The Vice President has no public events scheduled. He will meet only with "unidentified hunting companions," meaning the Comet will buy a beer for anyone who can "out" one of these brave souls.

Sunday, January 7, 2007

Casino Countdown

"Members of the Pittsburgh Gaming Task Force have said they would prefer a first-rate architectural product in perhaps 16 to 18 months rather than something of inferior quality put up in 14 months."

Here we quote Dan Reynolds of the Pgh Business Times, taking the temperature of that same Task Force which well neigh endorsed PITG's North Shore project in the months prior to its victory, drawing the ire of their underwriters at the Heinz Foundation. Reynolds' article describes a mad dash to get those pesky permits out of the way, and get those slots cranking as fast as possible.

Transit Cuts

"I have no problem with what they are doing," said Sewickley's John Strahsmeier, who doesn't ride Port Authority buses. "But why are they putting that hole under the river that will serve nobody in any manner?"

Quote courtesy of the Trib's Jim Ritchie, in a decent wrap-up of What It's All Likely to Mean.

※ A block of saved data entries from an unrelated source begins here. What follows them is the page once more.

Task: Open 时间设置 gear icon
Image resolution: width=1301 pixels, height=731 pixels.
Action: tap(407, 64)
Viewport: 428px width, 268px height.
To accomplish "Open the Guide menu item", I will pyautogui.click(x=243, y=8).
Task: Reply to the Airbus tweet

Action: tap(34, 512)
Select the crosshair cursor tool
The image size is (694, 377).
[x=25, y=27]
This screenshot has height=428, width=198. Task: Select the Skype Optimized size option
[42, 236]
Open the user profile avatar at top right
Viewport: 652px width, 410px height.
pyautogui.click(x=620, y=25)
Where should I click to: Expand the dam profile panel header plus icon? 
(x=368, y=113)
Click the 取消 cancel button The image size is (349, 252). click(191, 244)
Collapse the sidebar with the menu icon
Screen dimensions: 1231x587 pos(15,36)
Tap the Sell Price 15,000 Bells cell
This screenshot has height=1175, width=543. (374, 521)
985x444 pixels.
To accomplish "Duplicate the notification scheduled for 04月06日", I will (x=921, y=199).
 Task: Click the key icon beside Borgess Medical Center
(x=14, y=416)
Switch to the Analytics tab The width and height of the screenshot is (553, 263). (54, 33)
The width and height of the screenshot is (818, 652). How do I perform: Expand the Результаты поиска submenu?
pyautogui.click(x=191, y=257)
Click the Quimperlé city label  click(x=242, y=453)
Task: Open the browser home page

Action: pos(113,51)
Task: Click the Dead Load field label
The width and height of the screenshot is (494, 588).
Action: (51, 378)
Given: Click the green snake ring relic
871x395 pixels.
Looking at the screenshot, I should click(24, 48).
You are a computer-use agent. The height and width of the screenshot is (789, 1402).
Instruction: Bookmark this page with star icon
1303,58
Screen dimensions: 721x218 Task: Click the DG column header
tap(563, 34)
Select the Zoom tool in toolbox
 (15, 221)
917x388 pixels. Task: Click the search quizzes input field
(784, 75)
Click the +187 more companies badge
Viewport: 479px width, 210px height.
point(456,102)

Although such incredulous voters will mean little to Onorato, as we recently noted, the sentiment may affect others: see state senator Jane Orie's reintroduction of her bill to cap funding for the North Shore Connector Project in anticipation of cost overruns (KDKA).

We now place the controversial subway extension, in some murky, deeply hypothetical way, back on the table.

Meanwhile, a P-G editorial calls the gutting of PAT transit "as necessary as it is disturbing," a position with which the Comet is not in accord, at least until someone makes a similar case against garbage collection, fire protection, or the Pennsylvania National Guard as not-sufficiently-profitable enterprises.

County Executive Race

There is none. Lucky stiff.

"And remember," Mr. (Jim) Roddey added, "when you're running for office, there are two constituencies -- voters, and, of course they're important, but there's also the business community, the people who write the big checks, and downsizing Port Authority would probably win with those folks nine to one."

This money quote care of the P-G's James O'Toole, suggesting that with Dan-O's sights set on Harrisburg in 2010, the whole Port Authority bru-ha-ha can really only help him, since its not like unions have anywhere else to go.

The McNeilly Case

"Mayor Luke Ravenstahl, who maintained Thursday that her punishment was justified, appears to be oblivious to the injustice done and the bad precedent set." So concludeth a brief P-G editorial aside, putting one of America's great newspapers in rough accord with the Comet. The case was therein framed as an illuminating window into the practices of Dennis Regan, of whom whistle-blower McNeilly (NOT pictured) saved us a lot of grief. But the low prominence and lukewarm rebuke of Ravenstahl reflects our agreement that until further notice, this was a "scandalette" at best.